PROVIDED RECORDS:
____

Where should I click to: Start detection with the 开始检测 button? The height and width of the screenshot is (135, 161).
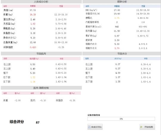coord(147,127)
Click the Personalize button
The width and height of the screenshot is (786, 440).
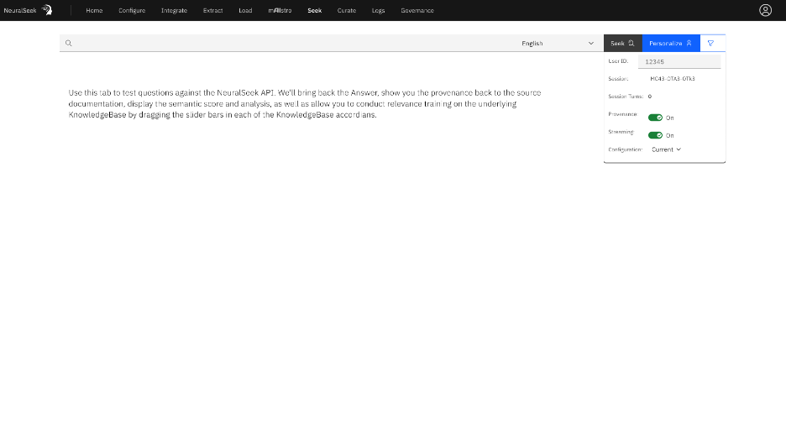click(x=670, y=43)
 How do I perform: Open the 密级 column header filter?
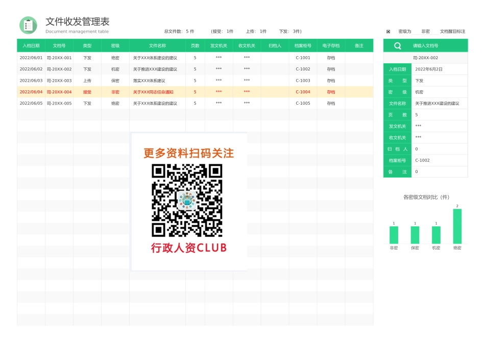point(116,45)
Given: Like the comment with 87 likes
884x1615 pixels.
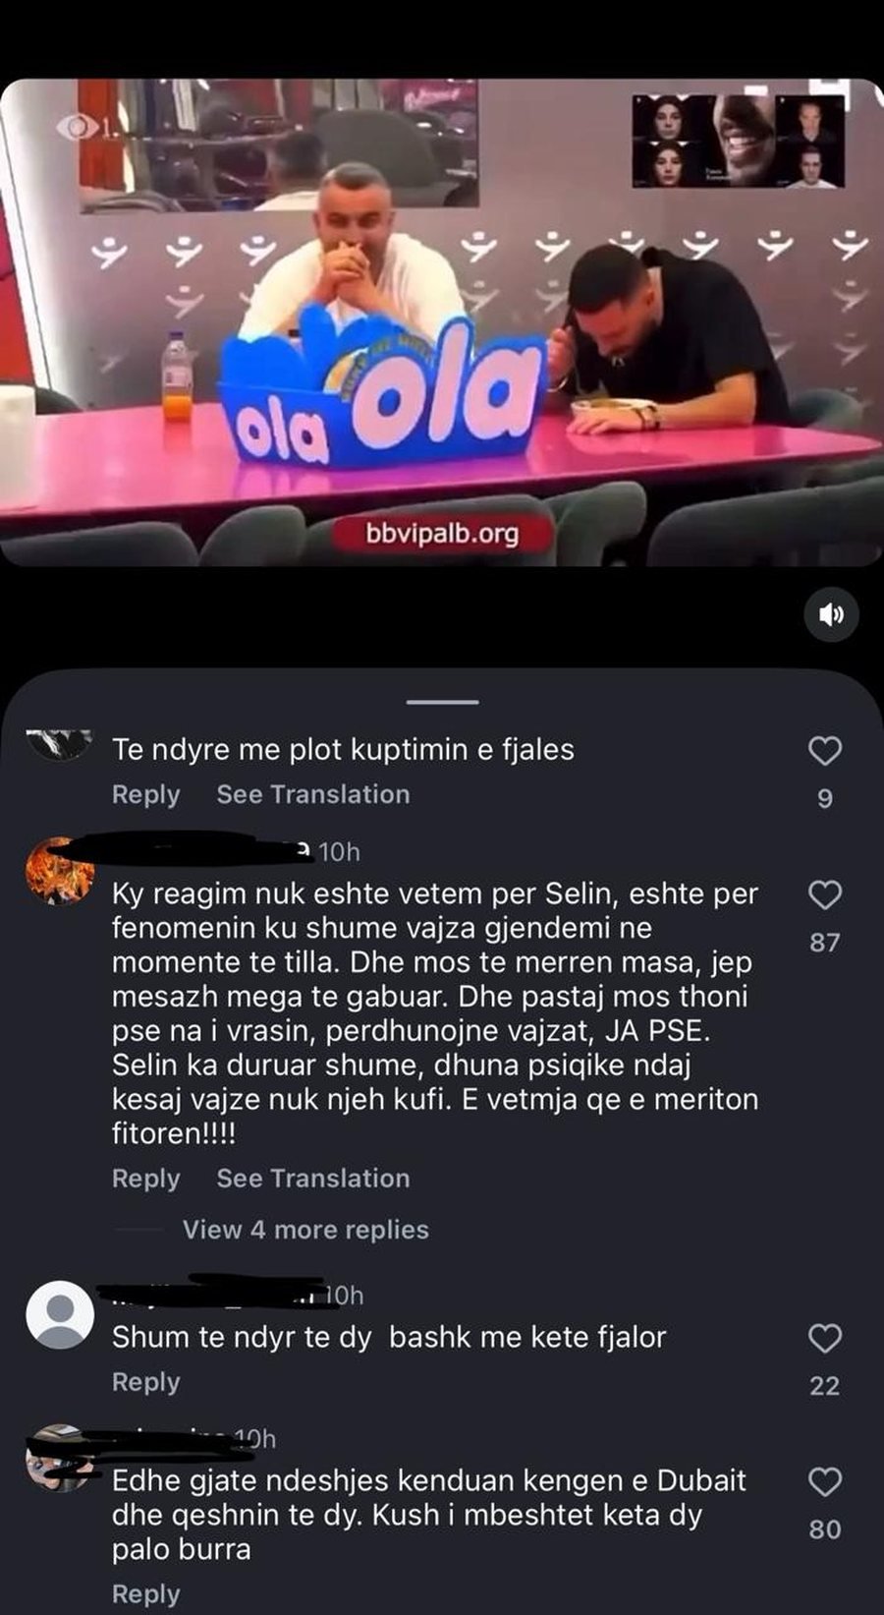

____

YOUR GOAL:
Return the material word for word. Pictures are not part of the copy.

OUTPUT FOR THIS TASK:
Where should I click to: Start detection with the 开始检测 button? The height and width of the screenshot is (135, 161).
coord(147,127)
Click the Personalize button
The width and height of the screenshot is (786, 440).
click(x=670, y=43)
 How do I perform: Open the 密级 column header filter?
point(116,45)
Given: Like the comment with 87 likes
884x1615 pixels.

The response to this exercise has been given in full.